Other items of interest

50 years ago…

… it was legal to deny a woman credit without a male co-signer.

I don’t have any recollection of knowing it was a momentous day for women when President Gerald Ford signed the Equal Credit Opportunity Act (ECOA) on Monday, October 28, 1974.  I may or may not have watched the nightly news that detailed a new Federal law making it illegal for creditors to discriminate on the basis of sex or marital status.  At the time, I did not possess a credit card and thus had never been denied.  I was living at home and carrying a full credit load.  I would have been focused on a full schedule that included methods classes and other subjects required for my second Bachelors – the Elementary Education degree.  When I finally applied for an AMOCO card so that I could pay for gas when traveling to and from Brodhead, I signed the application myself never realizing that just 14 months earlier, my Dad would have been required to sign for me.
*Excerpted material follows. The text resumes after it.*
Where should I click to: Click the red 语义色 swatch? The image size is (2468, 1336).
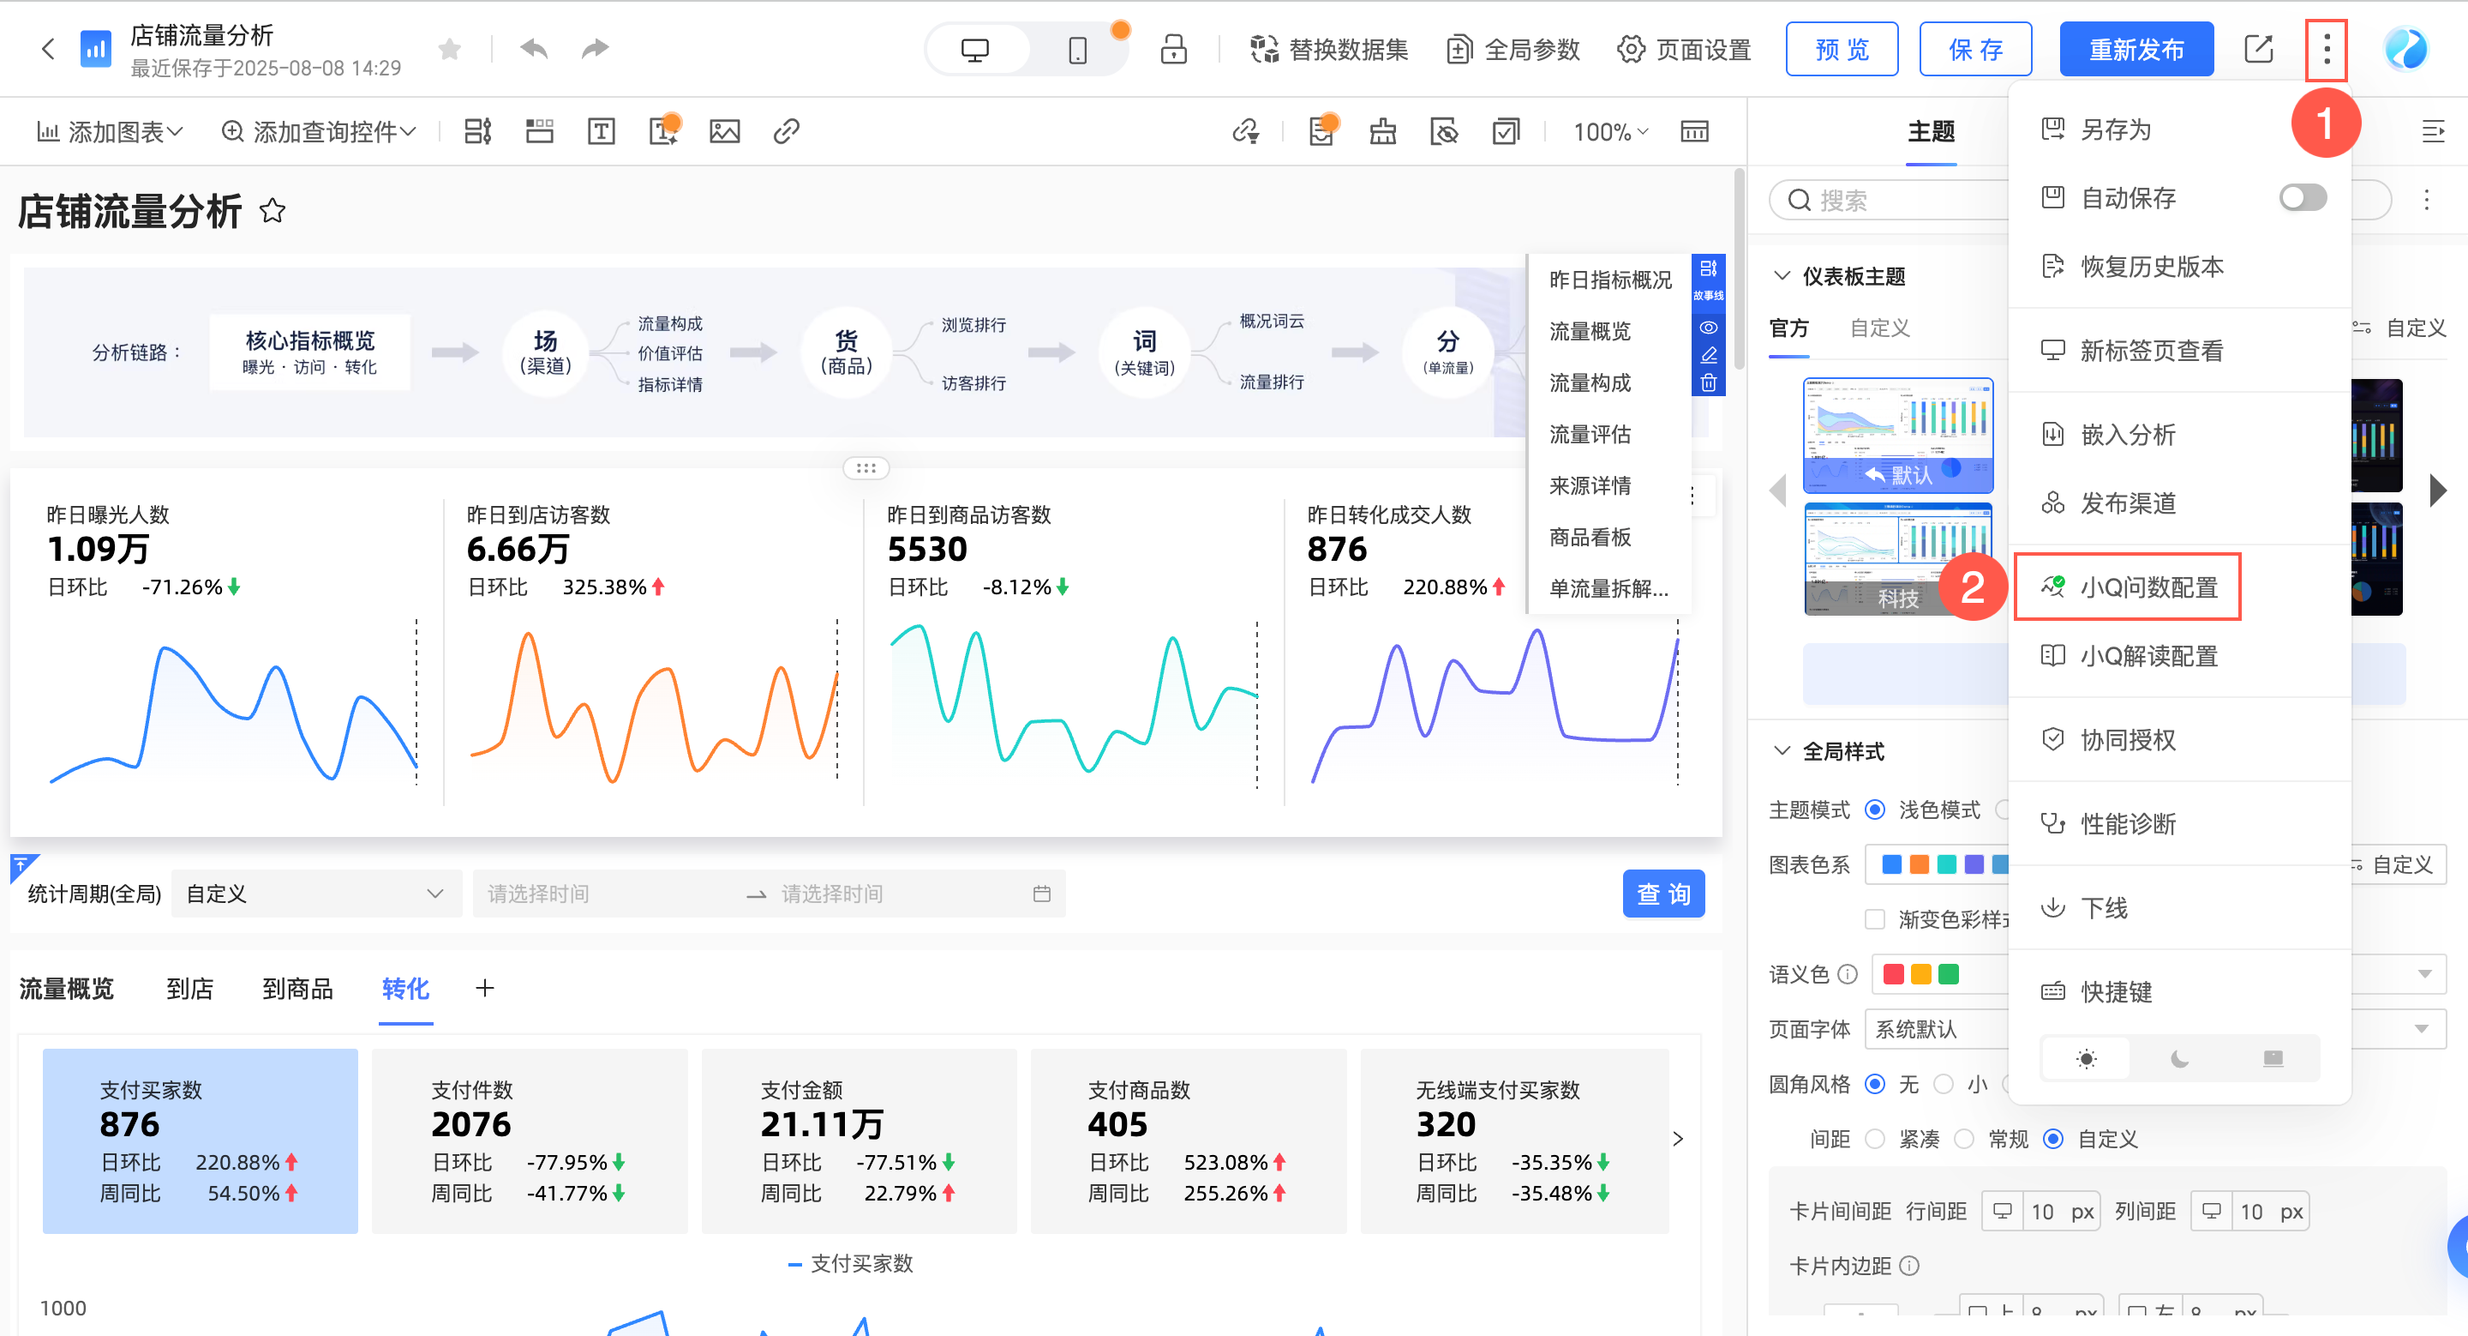tap(1893, 974)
So much has changed in my life and so much is at stake in this election. 

“We are not going back.”

One thought on “50 years ago…

  1. I do have a memory of this because my parents were going through a rough patch and my mom moved out for a short time. But she was not able to get a credit card or sign the lease on the apartment without my dad agreeing to co-sign. I was in college but close enough to home that I recall the struggle and then the celebration (both the signing of that act and my parents’ reconciliation). We cannot go back.